§ DOCUMENT:
□ □ □

In the Interest of D.P., A.P., and V.P., Children v. the State of Texas
In the Interest of D.P., A.P., and V.P., Children v. the State of Texas
Opinion
IN THE TENTH COURT OF APPEALS No. 10-23-00083-CV IN THE INTEREST OF D.P., A.P., AND V.P., CHILDREN
From the 361st District Court Brazos County, Texas Trial Court No. 22-000470-CV-361
MEMORANDUM OPINION
Mother appeals from a final order terminating her parental rights to three children—D.P., A.P., and V.P. Counsel for Mother has now filed a motion to withdraw and an Anders brief asserting that he diligently reviewed the record and that, in his opinion, the appeal is frivolous. See generally Anders v. California, 386 U.S. 738, 87 S. Ct. 1396, 18 L. Ed. 2d 493 (1967); In re E.L.Y., 69 S.W.3d 838, 841 (Tex. App.—Waco 2002, order) (applying Anders to appeals from the termination of parental rights).

□ □ □

§ EXERCISE REQUIREMENTS:
(a) Answer these from the opinion, each on its own line:
(i) Which district court and county did the case come from?
(ii) What two documents did Mother's counsel file?
(iii) Which case does the opinion cite for applying Anders to appeals from the termination of parental rights?
(b) Please carry the opinion on Mother's appeal of the termination of her parental rights forward from its last sentence.

§ INFORMATION SHOWN:
□ □ □

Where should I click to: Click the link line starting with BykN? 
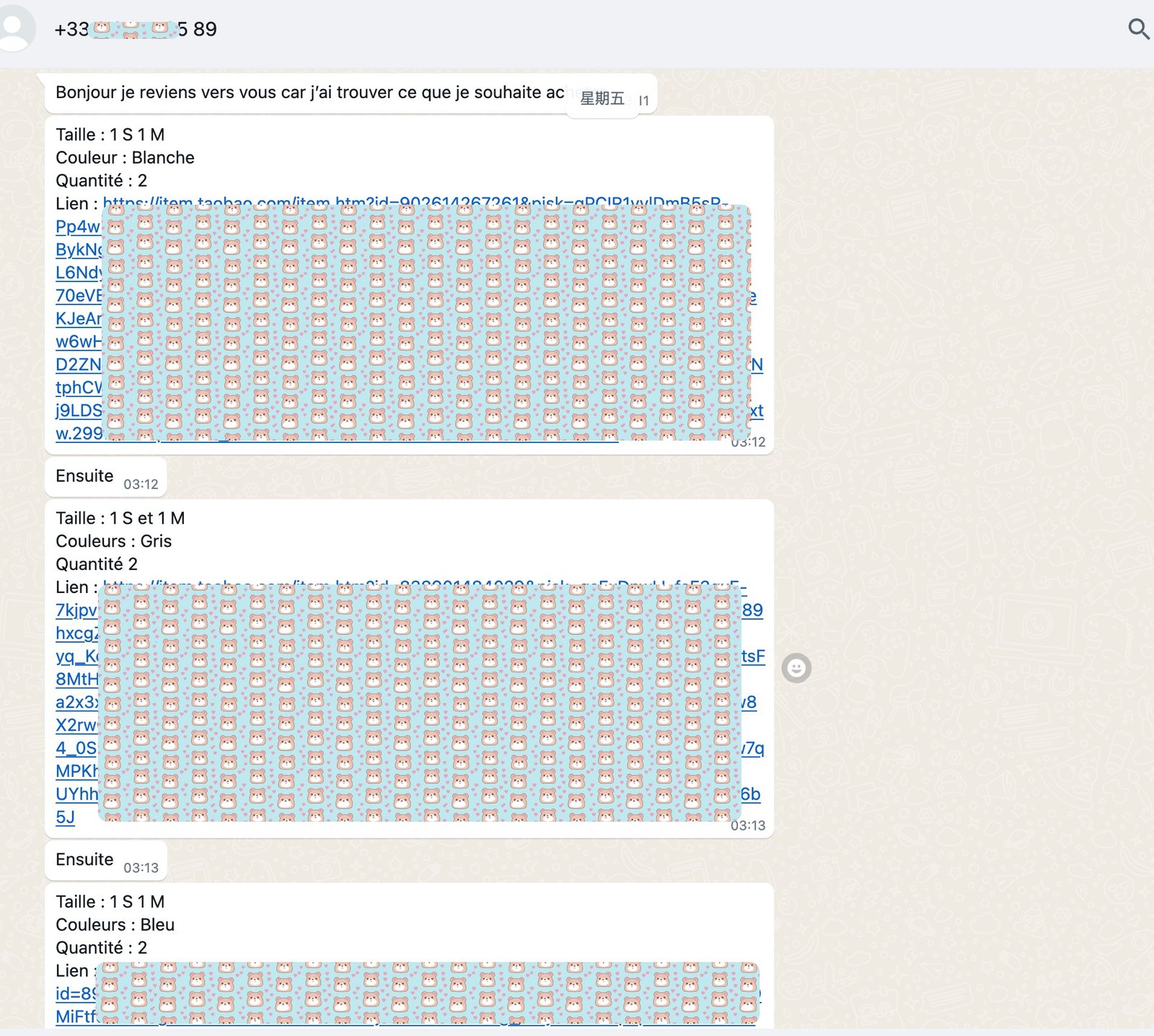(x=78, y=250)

□ □ □

§ RESPONSES IN ORDER:
(a)
(i) The 361st District Court, Brazos County, Texas.
(ii) A motion to withdraw and an Anders brief.
(iii) In re E.L.Y., 69 S.W.3d 838, 841 (Tex. App.—Waco 2002, order).

(b)
Counsel’s brief meets the requirements of Anders by presenting a professional evaluation demonstrating why there are no arguable grounds to advance on appeal. See In re Schulman, 252 S.W.3d 403, 406 n.9 (Tex. Crim. App. 2008) (“In Texas, an Anders brief need not specifically advance ‘arguable’ points or error if counsel finds none, but it must provide record references to facts and procedural history and set out pertinent legal authorities.”); Stafford v. State, 813 S.W.2d 503, 510 n.3 (Tex. Crim. App. 1991). Counsel for Mother has carefully discussed why, under controlling authority, there is no reversible error in the trial court’s order of termination. Counsel has informed us that he has: (1) examined the record and found no arguable grounds to advance on appeal and (2) served Mother with a copy of the brief and instructions on how to obtain the record.
By letter, Mother’s attorney informed Mother of her right to review the record and to file a response to the Anders brief, but she has not done so. See Anders, 386 U.S. at 744, 87 S. Ct. at 1400; Kelly v. State, 436 S.W.3d 313, 319-20 (Tex. Crim. App. 2014); Stafford, 813 S.W.2d at 510 n.3; High v. State, 573 S.W.2d 807, 813 (Tex. Crim. App. [Panel Op.] 1978); see also In re Schulman, 252 S.W.3d at 408-09.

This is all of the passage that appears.